Have a joyful, creative weekend. I hope you’re out with people you love, or getting lost in something that inspires you. Be clumsy, get dirty, grin big. What else are you here for?
Xx ingrid
Discussion (7 Comments)
This is a terrific entry! Wow! You often wake me up to things I have known, and just as often introduce me to things unknown or half forgotten! What a way to start the day!
I send a poem a day out to friends and family, have been doing it about three years now! This morning I think I am going to borrow your entry from the paragraph about Diane Ackerman, one of my favorite writers, and your writing after it! It’s just what I would like to say today and wish I had said it. This way I can introduce everyone to your blog, which I hope they enjoy as much as I do! At least I can let them know there are other people out there who find joy in the most surprising daily things as well as the surprising uncommon things!
Thanks again for your lovely work!
Sherry
Ack . . .well, I won’t send it unti I hear from you if it’s ok to use it and direct people to your website . . . sorry, that was rude of me! I just got excited and carried away! I won’t send it until I hear from you! Do I need to write you seperately for permission?

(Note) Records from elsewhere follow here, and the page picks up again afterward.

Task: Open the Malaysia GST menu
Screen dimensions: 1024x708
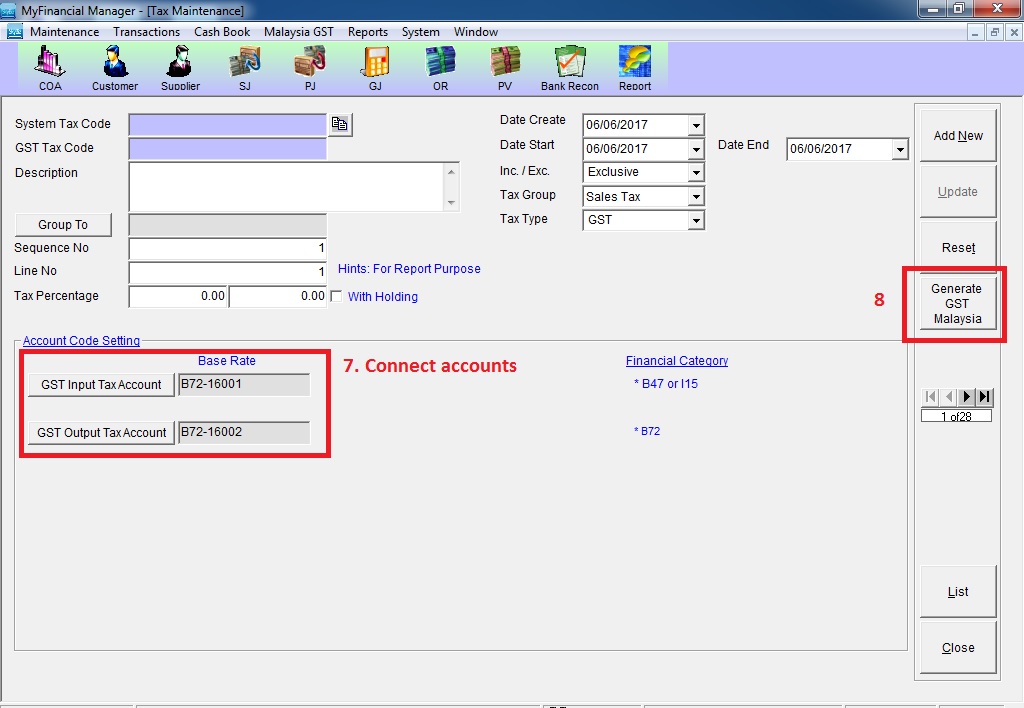Action: tap(298, 32)
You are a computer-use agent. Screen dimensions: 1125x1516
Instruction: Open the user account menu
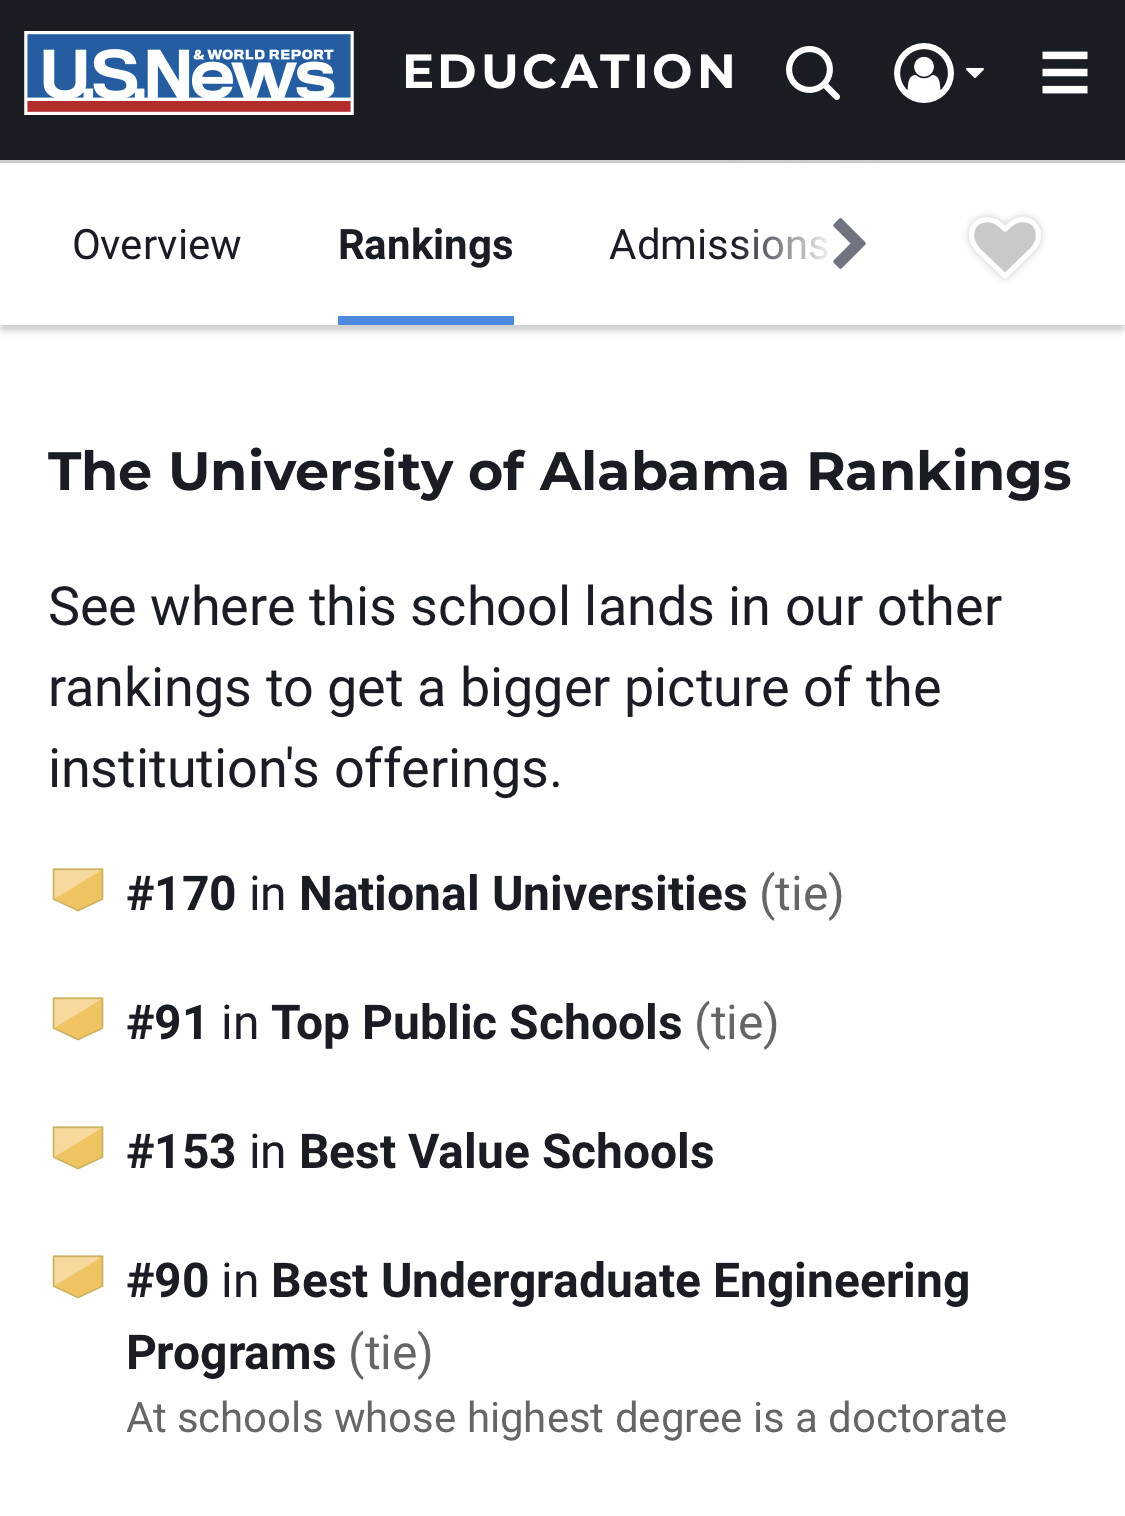click(937, 73)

Sorry again! I did not mean to infringe on your wonderful work in any way!
Sherry
Sherry,
Thank you for your incredibly kind words. It’s absolutely fine for you to share with others! Thanks for visiting and sharing 🙂
Ingrid
Ingrid,
Thanks for this. Something I need to be reminded of about every 5 minutes.
I’m going to share this as well if you don’t mind
Nick
Nick, I think we all need reminding of this – it’s so human to forget! Share away!
Ingrid
Thank you so much for allowing me to share this! I am hoping many of my family and friends will sign up to be reminded of all the joyful things that fill this world!!
At the end of June 2012, Regina Saskatchewan, where I live, experienced a sky full of rare mammatus clouds; in fact, if you go to the Wikipedia entry on mammatus clouds, you’ll see photographs from Regina. Everyone on the street had their cameras and cell phones out, trying to capture this rare and magical experience. This led me to write about joy and about the fact that in much of the current fiction I’m reading joy isn’t on anybody’s mind; when it’s alluded to, it takes place off stage, so to speak. (http://blueduets.blogspot.ca/2012/07/deadheading-roses-surprised-by-joy.html).
Trust Diane Ackerman to remind us of joy’s importance to our well-being in her quirky, evocative prose. What becomes of a culture where joy takes a back seat to success or seriousness or acquisitiveness? Thank you for your thoughts on joy and beauty.
There’s a link on my blog to your page; I hope you don’t mind.